Does this seem like a sensible fix? Or is there something cheaper I could do, I was thinking perhaps I could add some check valves myself between the inlets and the shower but the only ones I can find seem to be smaller and intended to fit onto a shower hose to prevent dirty water syphoning back into the system if the shower hose/head is submerged.

Thanks.
 
I suspect the mixer shower internally has failed, both the shower and NRV would have to have failed if there were NRV's. I take it this is a recent problem and the boiler ignites when you have this flow?
 
Yep you're right. It's a recent problem and the boiler ignites. It's how we found out about it - wondering why the boiler was igniting when we had nothing on except the washing machine and felt the inlet hose of the washer, which surely enough was warm.

Hopefully, a new shower will fix it then. Seems like a sensible fix?
 
Yep you're right. It's a recent problem and the boiler ignites. It's how we found out about it - wondering why the boiler was igniting when we had nothing on except the washing machine and felt the inlet hose of the washer, which surely enough was warm.

Hopefully, a new shower will fix it then. Seems like a sensible fix?
The simple fix is NRV's on hot and cold to shower, although this only masks the problem, it still doesn't prevent the crossflow.
 
Is the crossflow a symptom of a faulty shower, is fitting a new shower the "correct" fix to this? Thanks for your help.
 
Is the crossflow a symptom of a faulty shower, is fitting a new shower the "correct" fix to this? Thanks for your help.

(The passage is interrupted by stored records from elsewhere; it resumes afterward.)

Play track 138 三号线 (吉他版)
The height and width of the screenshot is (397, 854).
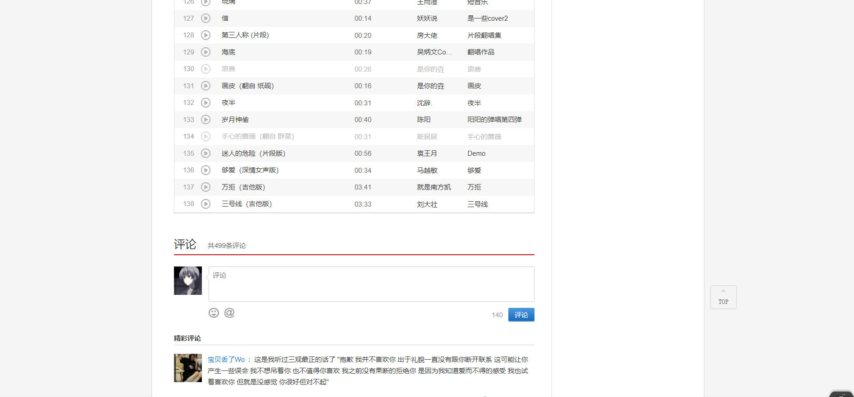[x=206, y=204]
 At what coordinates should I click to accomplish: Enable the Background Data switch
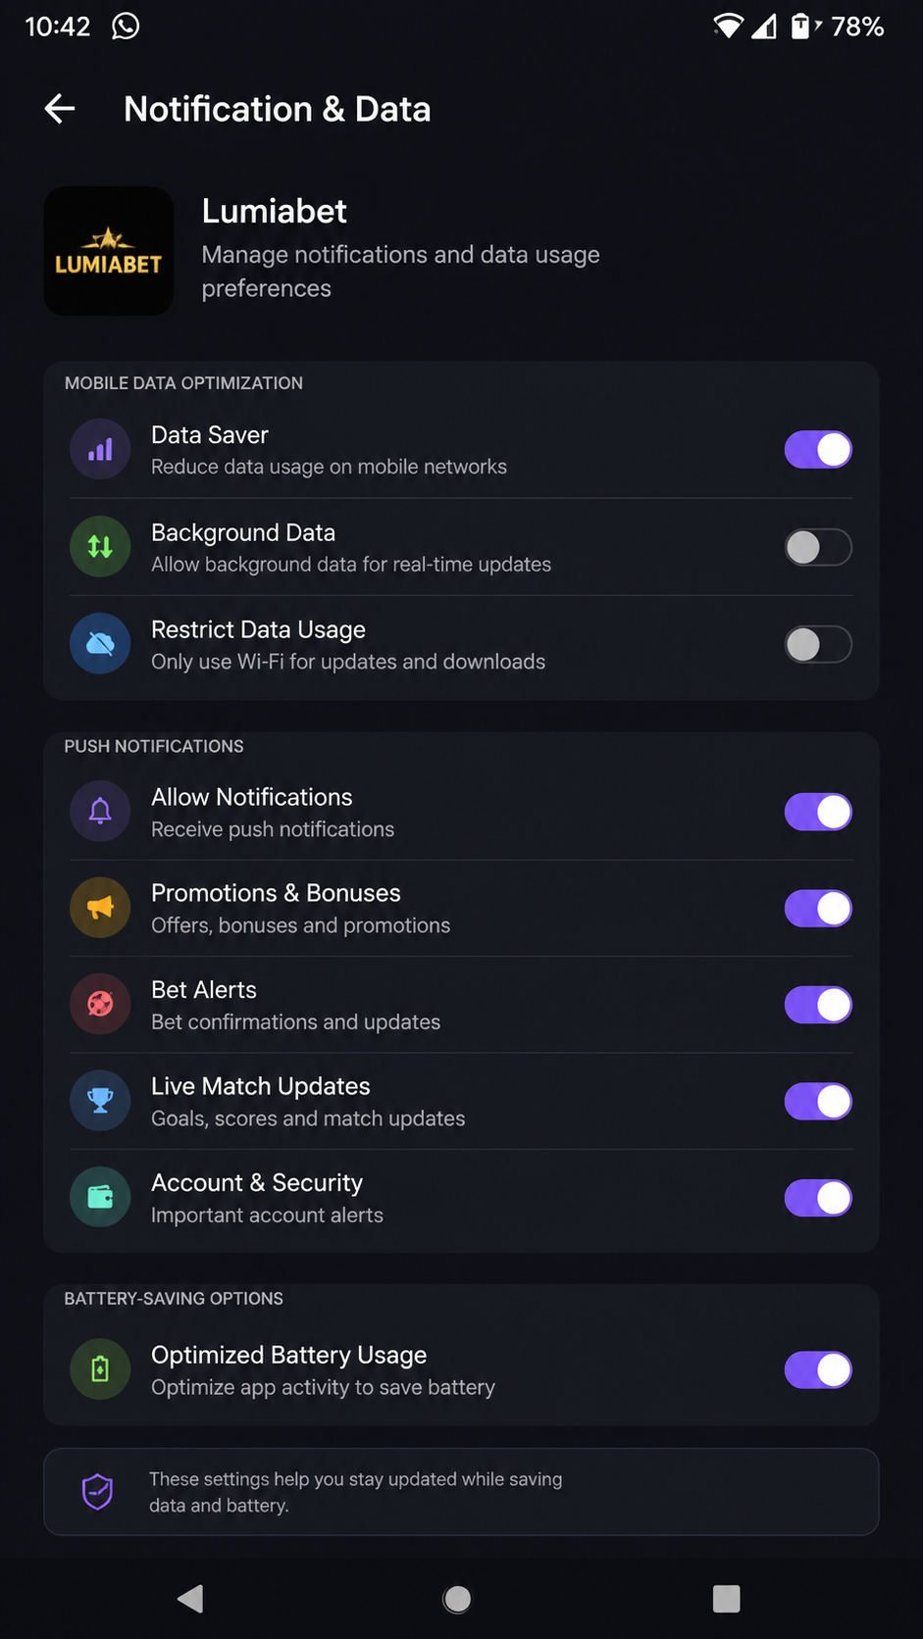click(x=818, y=547)

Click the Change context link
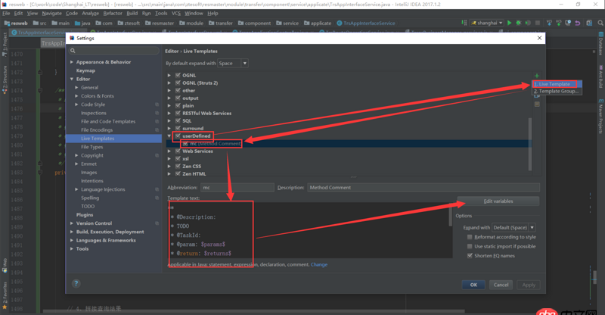point(319,265)
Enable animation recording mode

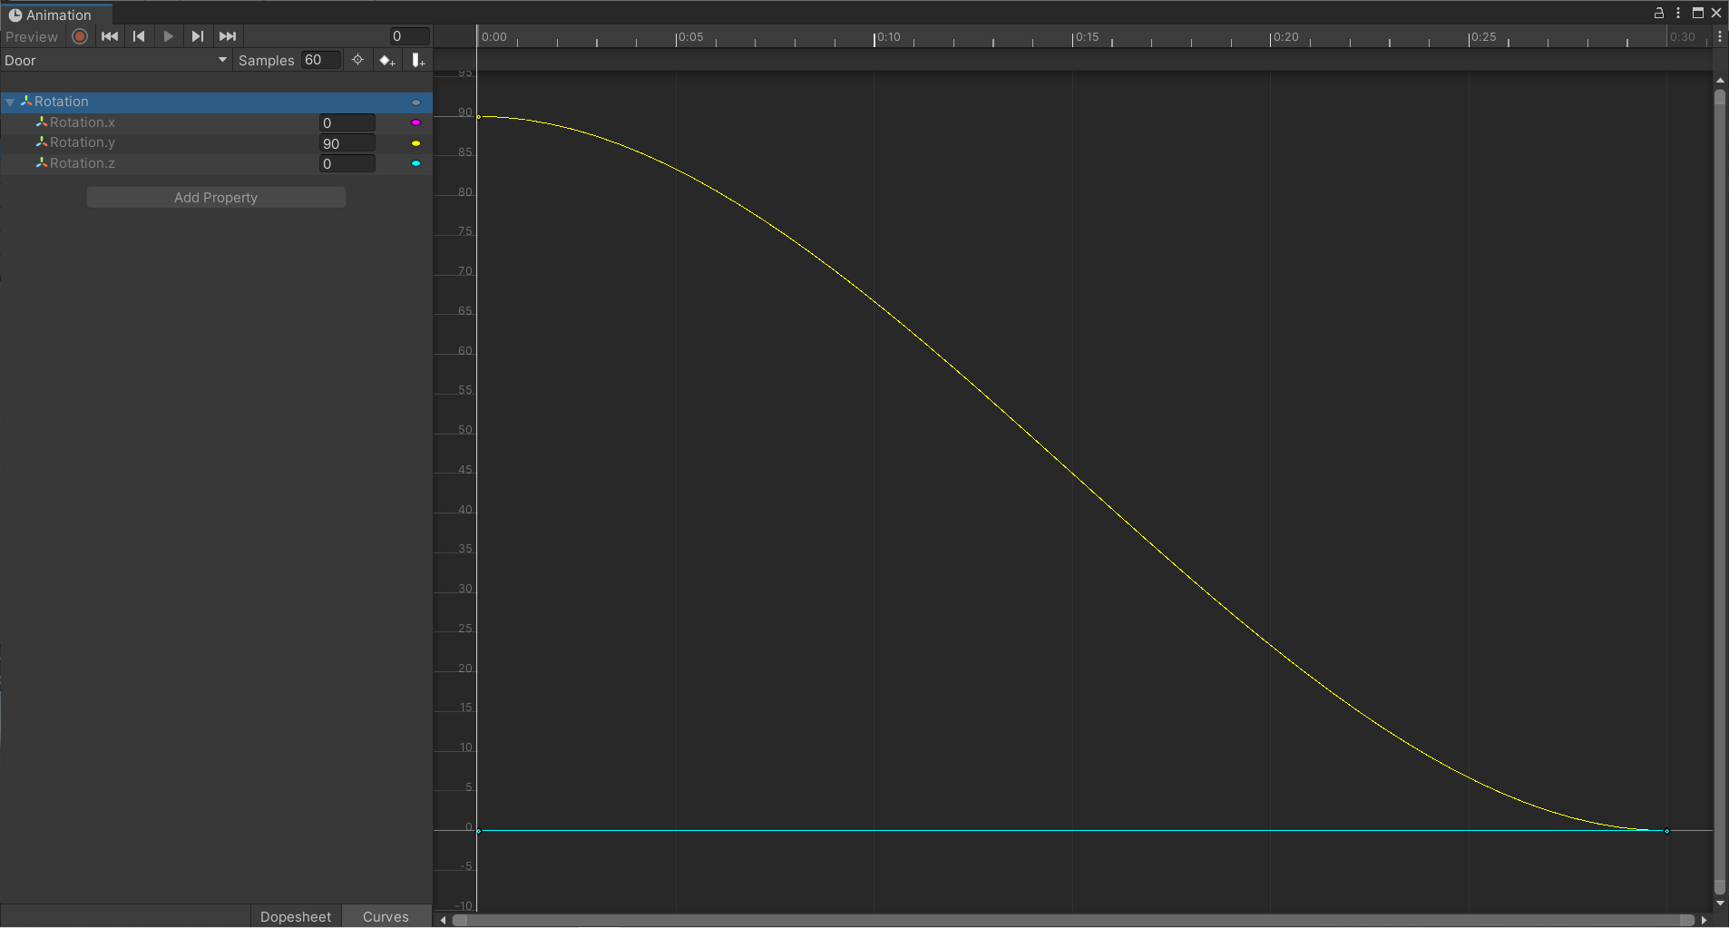pos(79,36)
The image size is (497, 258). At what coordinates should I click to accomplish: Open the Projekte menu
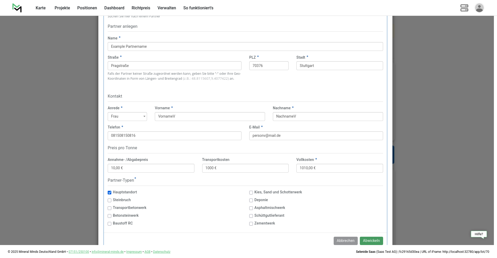[62, 8]
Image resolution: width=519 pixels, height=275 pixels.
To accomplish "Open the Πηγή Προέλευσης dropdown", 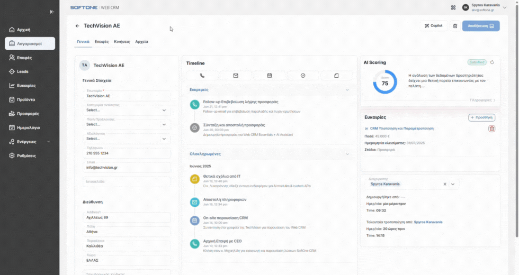I will tap(127, 124).
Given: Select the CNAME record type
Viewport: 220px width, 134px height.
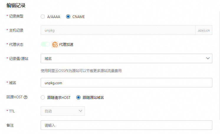Looking at the screenshot, I should click(x=68, y=17).
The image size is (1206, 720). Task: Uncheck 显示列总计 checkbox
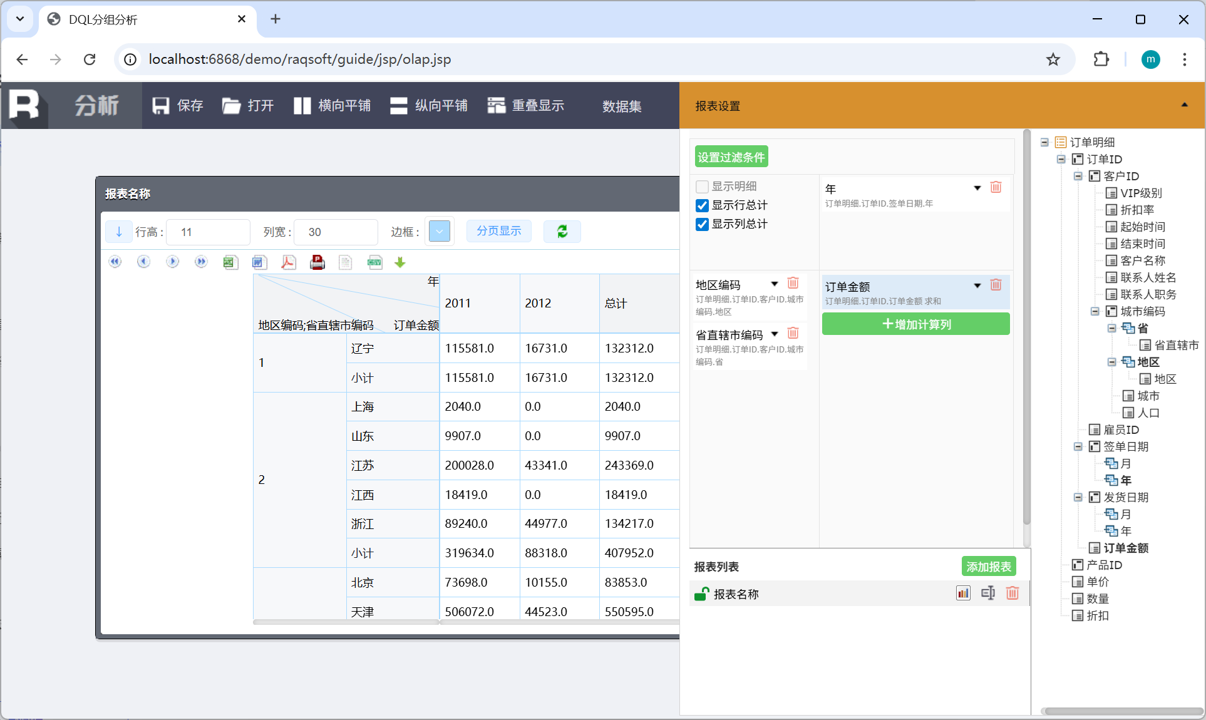point(703,224)
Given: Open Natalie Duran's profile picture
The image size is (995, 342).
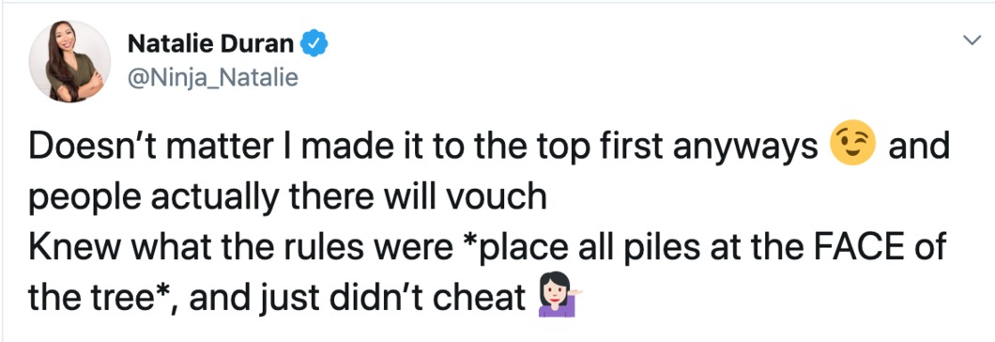Looking at the screenshot, I should click(69, 62).
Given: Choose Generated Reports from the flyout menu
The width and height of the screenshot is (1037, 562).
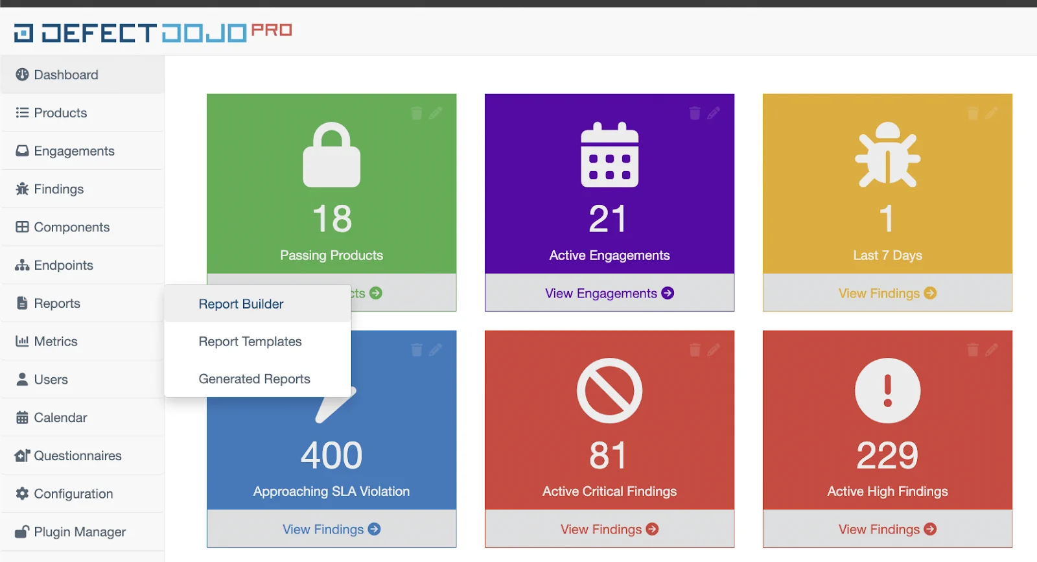Looking at the screenshot, I should (x=254, y=379).
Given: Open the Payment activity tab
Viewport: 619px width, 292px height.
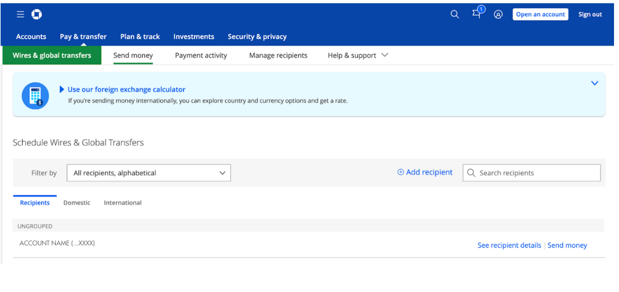Looking at the screenshot, I should [x=201, y=56].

Showers are not my speciality, im an oil engineer by trade. You might get away with replacing internal parts to stop this problem. @ShaunCorbs can you clarify? See what Shaun has to say mate and if you decide to replace the mixer shower then install NRV's on the hold and cold to the shower as well. That way you will prevent this problem in the future if the shower was to become faulty again.
 
Showers are not my speciality, im an oil engineer by trade. You might get away with replacing internal parts to stop this problem. @ShaunCorbs can you clarify? See what Shaun has to say mate and if you decide to replace the mixer shower then install NRV's on the hold and cold to the shower as well. That way you will prevent this problem in the future if the shower was to become faulty again.
Thanks for your help!
 
I would test your theory first whip the shower off and cap the supplies temp then try your test again and see if you get warm mixing if you don’t then there’s your problem and either a new shower or to fit some external check valves to the shower
 
Remove the bar shower valve and see if it has built in nrv, most have them behind the captive nuts that screw onto your pipework.

They can get stuck open if the spring goes off to one side, or the plastic components can break up. It is usually quite easy to get them out and they can be replaced - but if it were me I would get a new valve (Mira, hansgrohe, etc) not some cheap rubbish for £40 - you only need to spend £100-£120 for something decent.